Remix.run Logo
ec109685 15 hours ago

Keep in mind that Frequent A/B tests burn statistical “credit.” Any time you ship a winner at p = 0.05 you’ve spent 5 % of your false-positive budget. Do that five times in a quarter and the chance at least one is noise is 1 – 0.95⁵ ≈ 23 %.

There are several approaches you can take to reduce that source of error:

Quarterly alpha ledger

Decide how much total risk you want this quarter (say 10 %). Divide the remaining α by the number of experiments left and make that the threshold for the next launch. Forces the “is this button-color test worth 3 % of our credibility?” conversation. More info: “Sequential Testing in Practice: Why Peeking Is a Problem and How to Fix It” (https://medium.com/@aisagescribe/sequential-testing-in-pract...).

Benjamini–Hochberg (BH) for metric sprawl

Once you watch a dozen KPIs, Bonferroni buries real lifts. BH ranks all the p-values at the end, then sets the cut so that, say, only 5 % of declared winners are false positives. You keep power, and you can run the same BH step on the primary metric from every experiment each quarter to catch lucky launches. More info: “Controlling False Discoveries: A Guide to BH Correction in Experimentation” (https://www.statsig.com/perspectives/controlling-false-disco...).

Bayesian shrinkage + 5 %

“ghost” control for big fleets FAANG-scale labs run hundreds of tests and care about 0.1 % lifts. They pool everything in a simple hierarchical model; noisy effects get pulled toward the global mean, so only sturdy gains stay above water. Before launch, they sanity-check against a small slice of traffic that never saw any test. Cuts winner’s-curse inflation by ~30 %. Clear explainer: “How We Avoid A/B Testing Errors with Shrinkage” (https://eng.wealthfront.com/2015/10/29/how-we-avoid-ab-testi...) and (https://www.statsig.com/perspectives/informed-bayesian-ab-te...)

<10 tests a quarter: alpha ledger or yolo; dozens of tests and KPIs: BH; hundreds of live tests: shrinkage + ghost control.
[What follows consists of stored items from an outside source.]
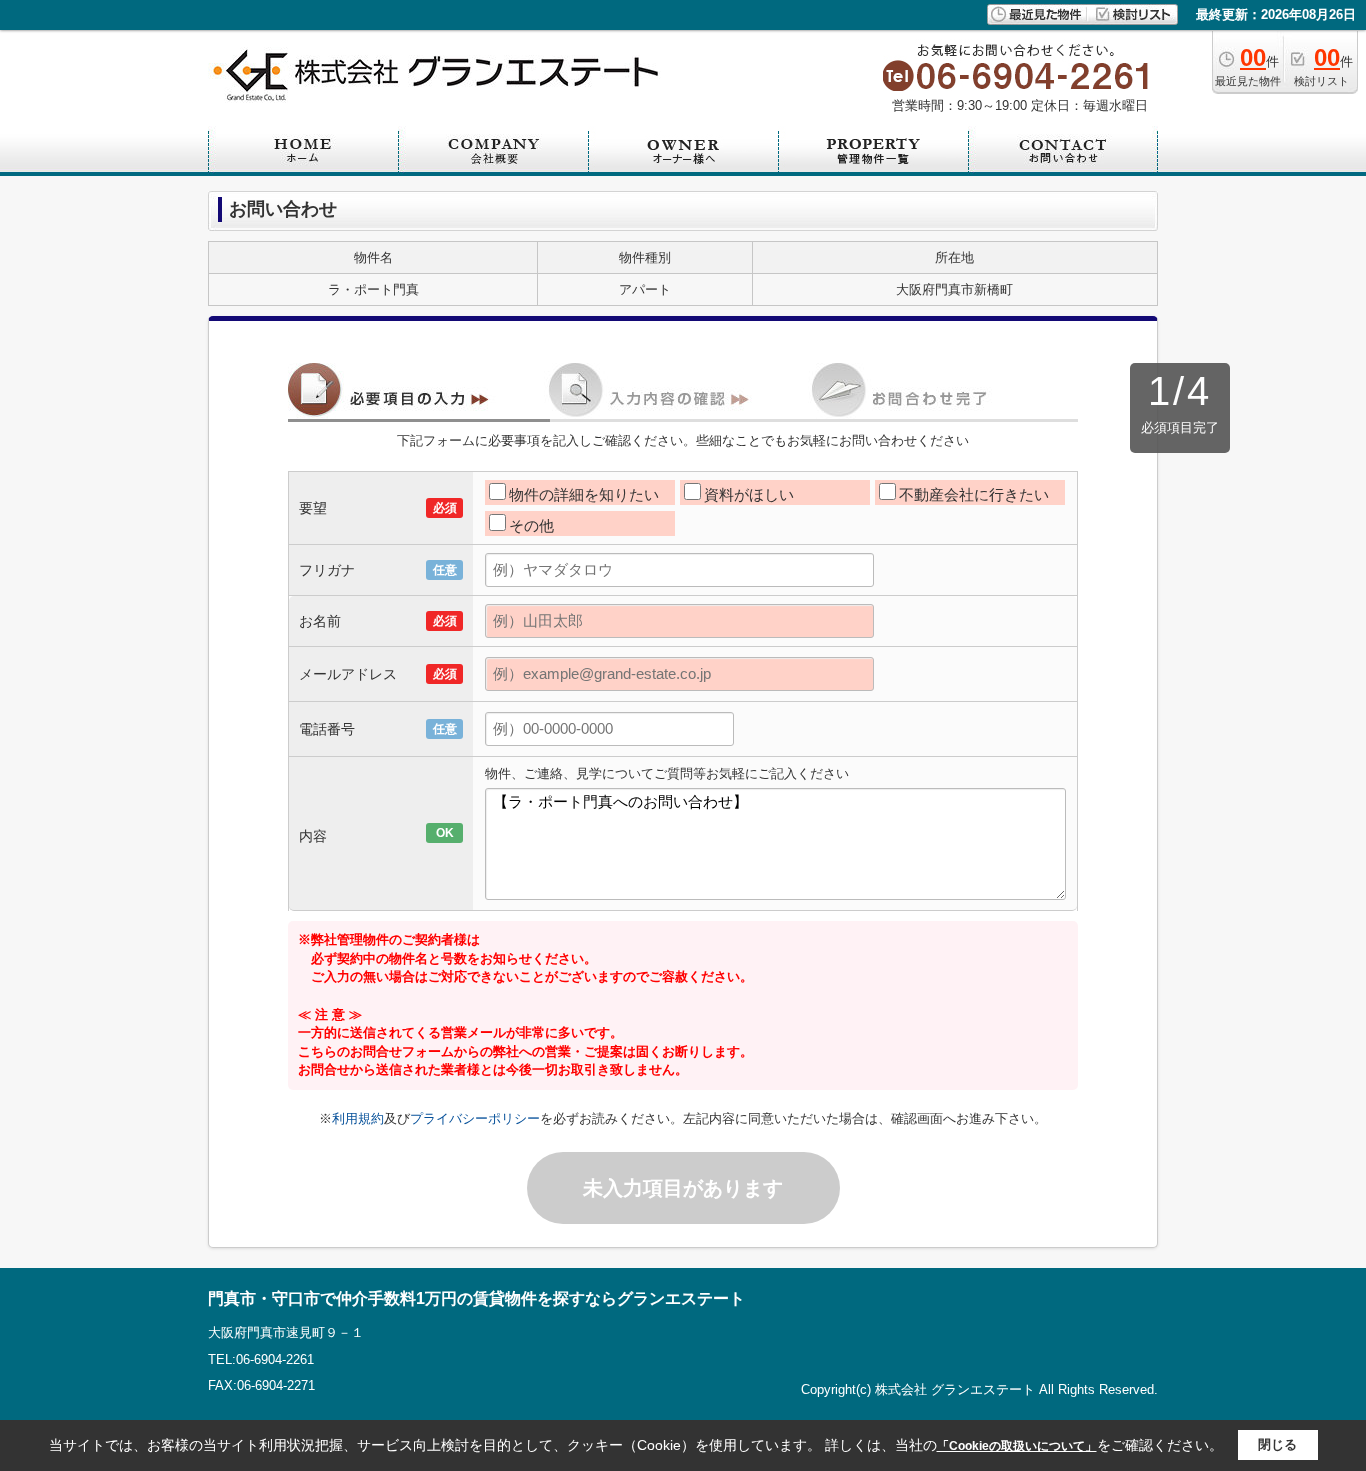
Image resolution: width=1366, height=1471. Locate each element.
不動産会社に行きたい (974, 494)
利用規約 (358, 1118)
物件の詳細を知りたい (584, 494)
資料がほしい (749, 494)
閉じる (1277, 1444)
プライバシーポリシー (475, 1118)
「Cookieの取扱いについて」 (1017, 1446)
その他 (531, 525)
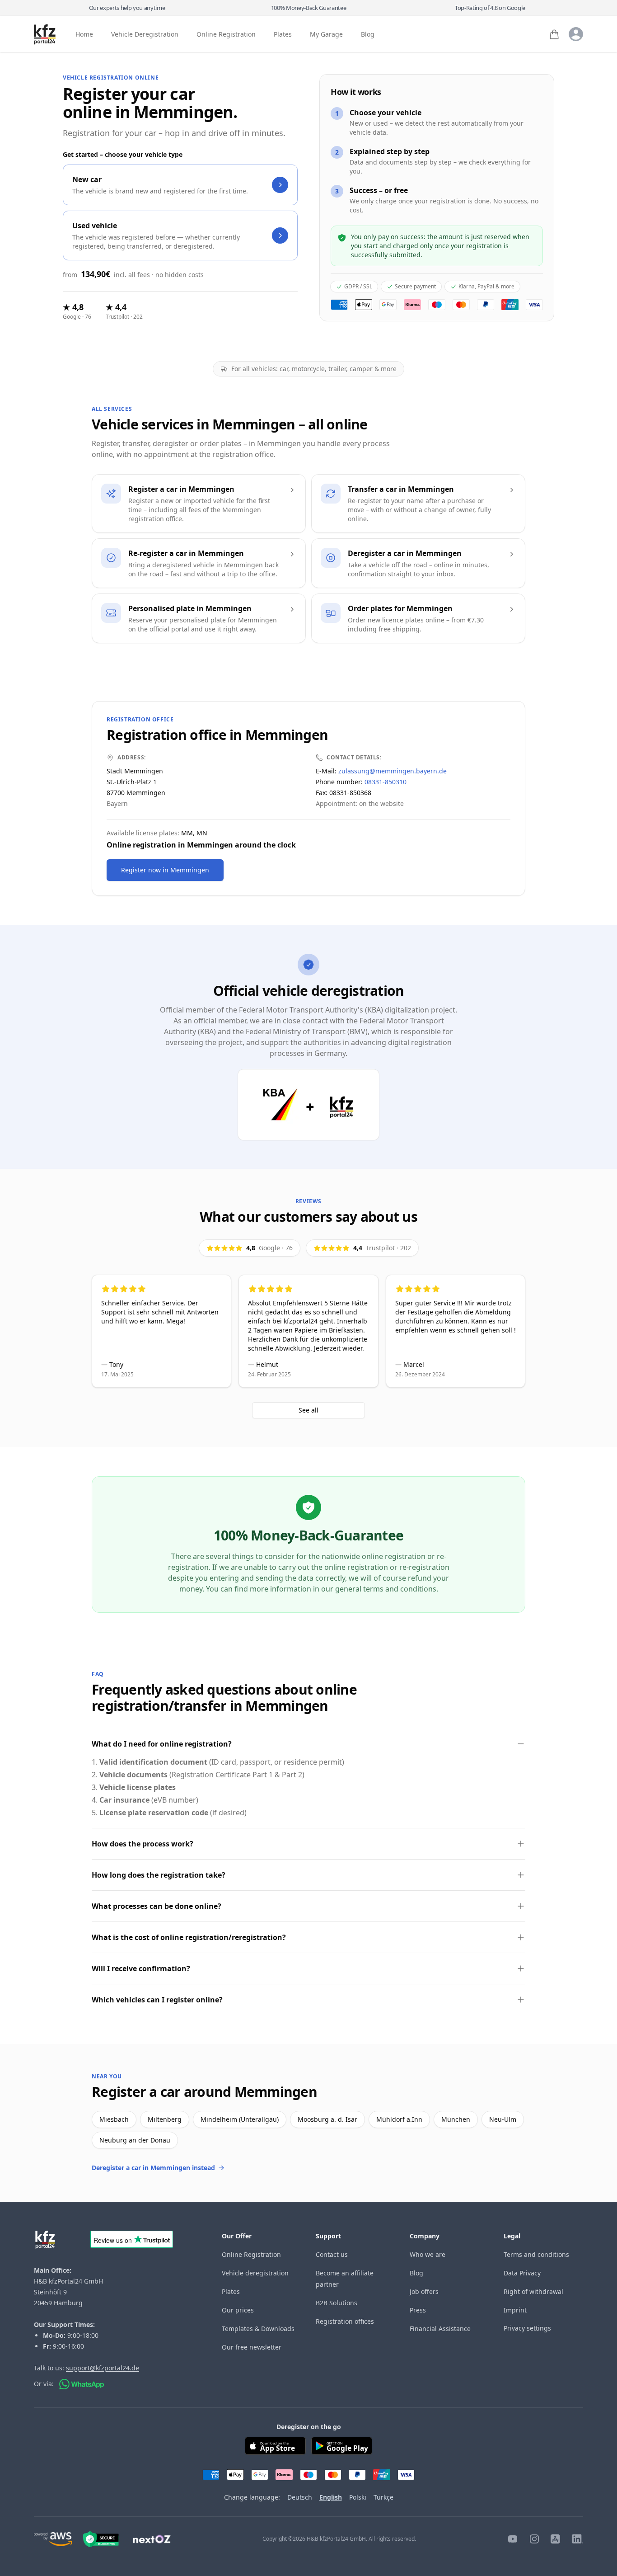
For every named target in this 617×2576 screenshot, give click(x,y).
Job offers (424, 2291)
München (455, 2119)
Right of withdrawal (533, 2291)
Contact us (332, 2254)
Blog (367, 34)
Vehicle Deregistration (144, 34)
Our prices (238, 2310)
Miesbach (114, 2119)
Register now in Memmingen (165, 870)
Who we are (427, 2254)
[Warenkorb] (554, 34)
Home (84, 34)
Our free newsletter (251, 2347)
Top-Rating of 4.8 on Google (490, 8)
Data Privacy (522, 2273)
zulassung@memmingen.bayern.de (392, 771)
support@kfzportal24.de (102, 2368)
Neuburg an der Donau (134, 2140)
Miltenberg (165, 2119)
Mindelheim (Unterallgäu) (240, 2119)
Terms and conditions (536, 2254)
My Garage (326, 34)
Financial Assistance (440, 2328)
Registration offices (345, 2321)
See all (308, 1410)
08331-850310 (386, 781)
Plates (283, 34)
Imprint (515, 2310)
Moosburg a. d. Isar (327, 2119)
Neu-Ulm (502, 2119)
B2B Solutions (336, 2302)
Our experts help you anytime (127, 8)
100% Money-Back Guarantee (308, 8)
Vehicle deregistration (255, 2273)
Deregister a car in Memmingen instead (153, 2167)
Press (418, 2310)
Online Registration (226, 34)
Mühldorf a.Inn (399, 2119)
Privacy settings (527, 2328)
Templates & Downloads (258, 2328)
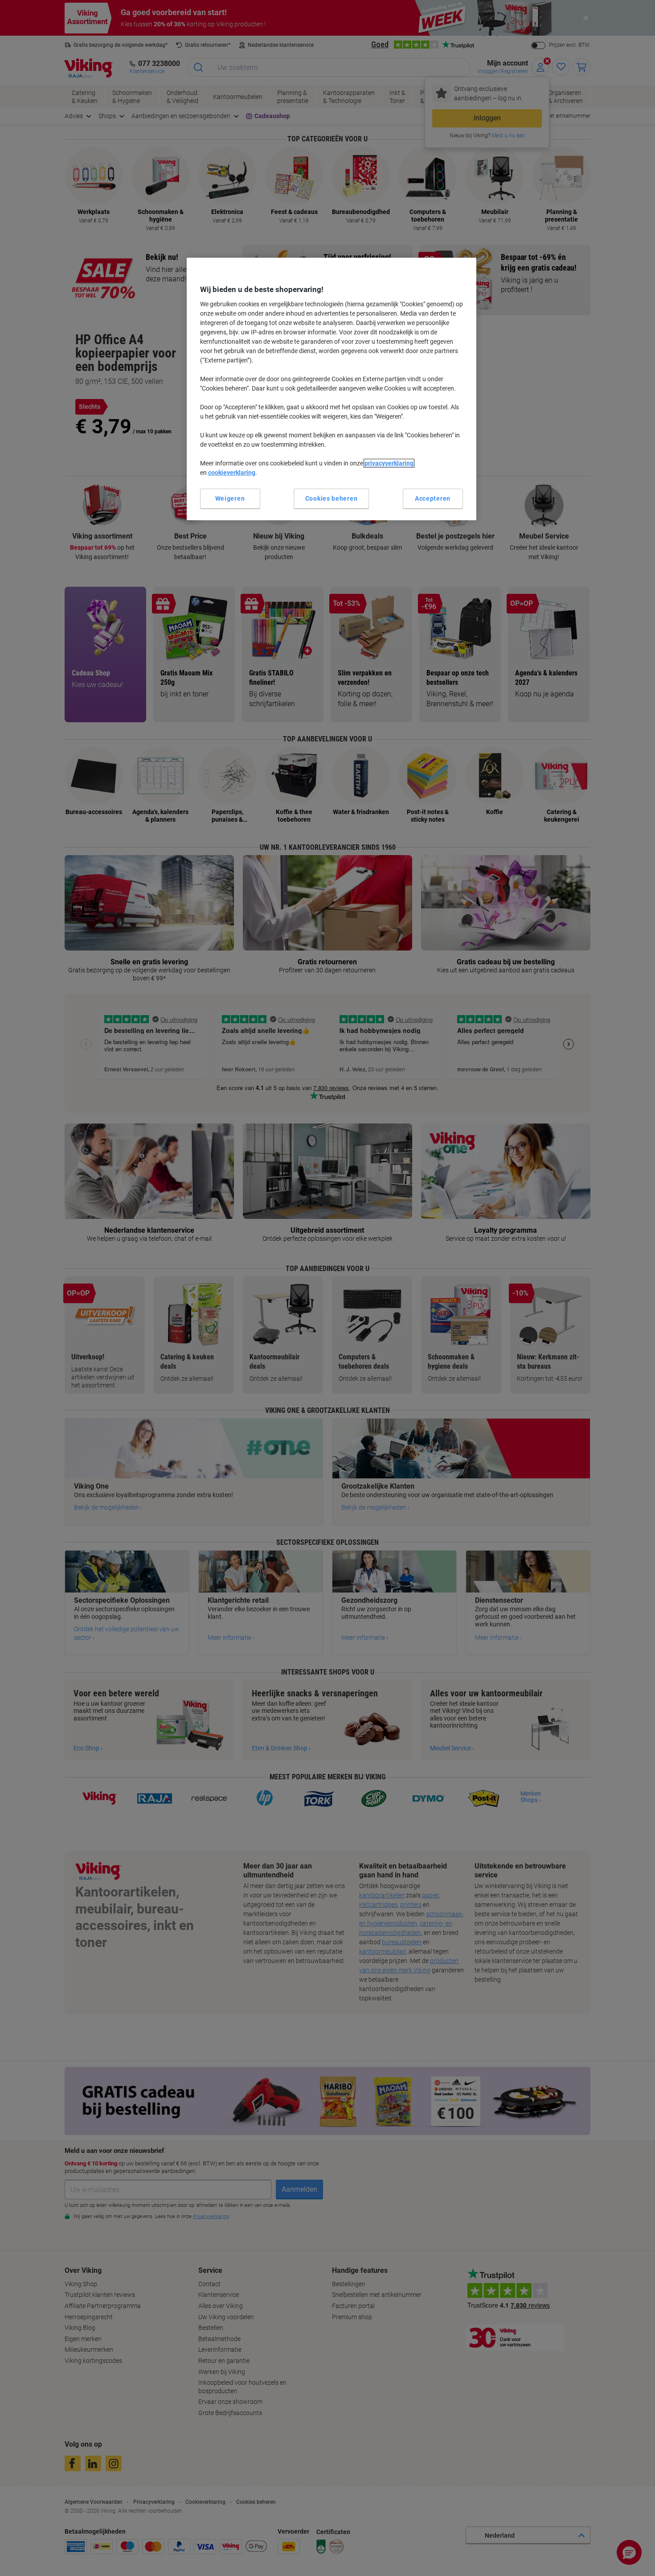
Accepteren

akoboldfrying 14 hours ago | parent [-]

> the chance at least one is noise is 1 – 0.95⁵ ≈ 23 %

Yes, but that's not really the big deal that you're making it out to be, since it's (usually) not an all-or-nothing thing. Usually, the wins are additive. The chance of each winner being genuine is still 95% (assuming no p-hacking), and so the expected number of wins out of those 5 will be be 0.95 * 5 = 4.75 wins (by linearity of expectation), which is a solid win rate.

kgwgk 6 hours ago | parent | next [-]

>> the chance at least one is noise is 1 – 0.95⁵ ≈ 23 %

> The chance of each winner being genuine is still 95%

Not really. It depends on what’s the unknown (but fixed in a frequentist analysis like this one) difference between the options - or absence thereof.

If there is no real difference it’s 100% noise and each winner is genuine with probability 0%. If the difference is huge the first number is close to 0% and the second number is close to 100%.

ec109685 13 hours ago | parent | prev [-]

Good point. The 23% in the example refers to the worst case where 5 tests are all null throughout the period.